Second, to be agents of new creation we must ourselves become, and live as, people of new creation. And that means holiness, which means rediscovering what a full and genuine human life was always meant to be like. Our world has lived on so many lies and half-truths about what it means to be human, whether it’s the celeb culture, the drug culture, the idolisation of sport, the obsession with sex, or just the slow deterioration of human relationships and community. The challenge to personal holiness always comes as a shock, like someone waking you up at midnight and insisting that you’ve got to come running to see the new dawn. We are called to be Easter people, resurrection people, leaving behind in the grave all that spoils and downgrades our human calling.
Third, to be people of new creation, people of justice and beauty, we must be people of worship. We have heard the great story which carries us forwards as God’s people, the story of God’s mighty acts from creation to new creation. That story is the heart of our worship, and as we find ourselves caught up in it again we turn it into prayer and praise and eucharist. Christian worship, and the carefully structured liturgy which makes sure we are really paying attention to the whole counsel of God, shapes us as communities, and shapes our personal characters, so that we really are worshipping the living God made known in the resurrection of his Son, and so that our habits of life, communal and personal, may bit by bit be brought into line with the new day that has dawned.

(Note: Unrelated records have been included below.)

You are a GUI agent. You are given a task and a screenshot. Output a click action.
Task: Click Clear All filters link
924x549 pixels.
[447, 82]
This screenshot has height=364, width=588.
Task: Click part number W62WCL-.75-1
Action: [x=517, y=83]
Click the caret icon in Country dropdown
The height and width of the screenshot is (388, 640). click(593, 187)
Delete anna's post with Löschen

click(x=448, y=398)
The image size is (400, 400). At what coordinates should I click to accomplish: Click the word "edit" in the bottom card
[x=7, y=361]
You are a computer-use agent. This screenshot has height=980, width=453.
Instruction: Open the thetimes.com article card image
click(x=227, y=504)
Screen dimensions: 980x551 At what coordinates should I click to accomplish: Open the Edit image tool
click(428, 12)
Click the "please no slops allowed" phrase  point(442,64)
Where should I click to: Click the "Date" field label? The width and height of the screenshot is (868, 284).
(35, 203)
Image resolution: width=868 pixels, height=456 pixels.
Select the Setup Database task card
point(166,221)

So there’s plenty to do, plenty of running to and fro in the excitement of the Easter morning. But at the heart of it all there is the still centre, the moment of wonder and awe, the moment when Peter and John come into the tomb and discover not only that the body of Jesus has disappeared but that the grave-cloths have been carefully put aside, indicating that the body has not merely been resuscitated but transformed. It is that transforming power of the new day that we invoke tonight, this most holy night, as we seek in love and gratitude to become truly Easter people, the people of the daytime for a world still in darkness, the people of Jesus for the world he loved so much that he gave his life. Let us then celebrate God’s victory over death itself, and commit ourselves once more to follow him into the new day.